Depois de recriarem a rua virtualmente, mudaram elementos urbanísticos como a fachada dos edifícios, os passeios, a presença de mais árvores, mais mobiliário urbano e menos carros, o investigador diz que encontraram diferenças.

"Há a evidência de que estas pessoas têm maior capacidade de orientação naquele espaço”, aponta.

Sobre o que chama a atenção no espaço público (os óculos que os voluntários usavam gravaram as caminhadas), Bruno Miranda destaca os “estímulos de muito curta duração e inesperados”.

Exemplifica: “qualquer carro que passa e buzina”, sendo que “olhamos muito para as faces de outras pessoas” e ainda a sinalética, como sinais de trânsito.

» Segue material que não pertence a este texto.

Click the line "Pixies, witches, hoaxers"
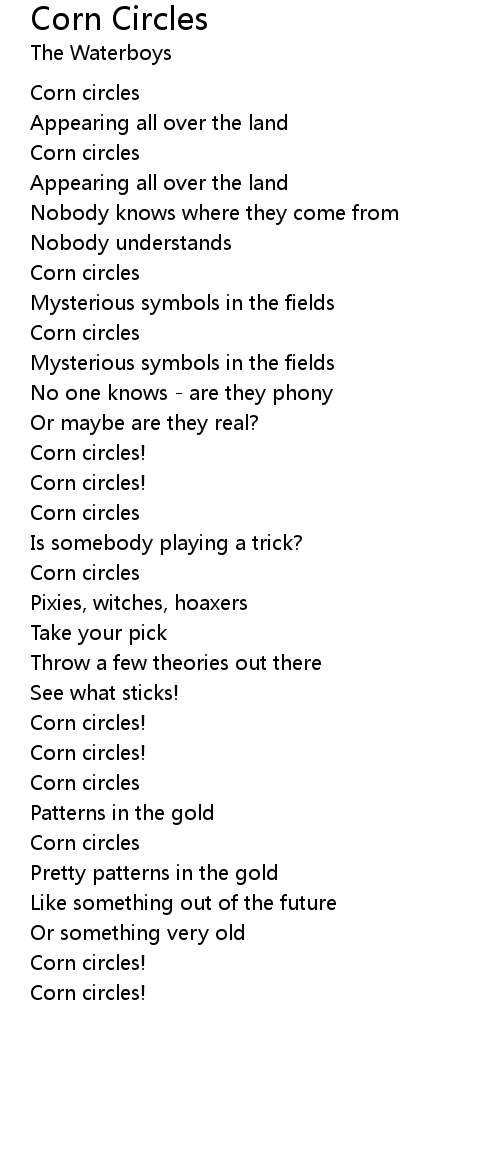The width and height of the screenshot is (500, 1150). pyautogui.click(x=139, y=603)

Depois de começarem a trabalhar em 2021 nestas questões da neurociência e do planeamento urbano, os investigadores querem pôr o conhecimento adquirido ao serviço da sociedade e da política.

O projeto “eMOTIONAL Cities” vai ter dois dias de eventos nos dias 25 e 26 de fevereiro, no MAAT - Museu de Arte, Arquitetura e Tecnologia, em Lisboa. Pretendem apresentar resultados e demonstrar as tecnologias que usaram nas experiências.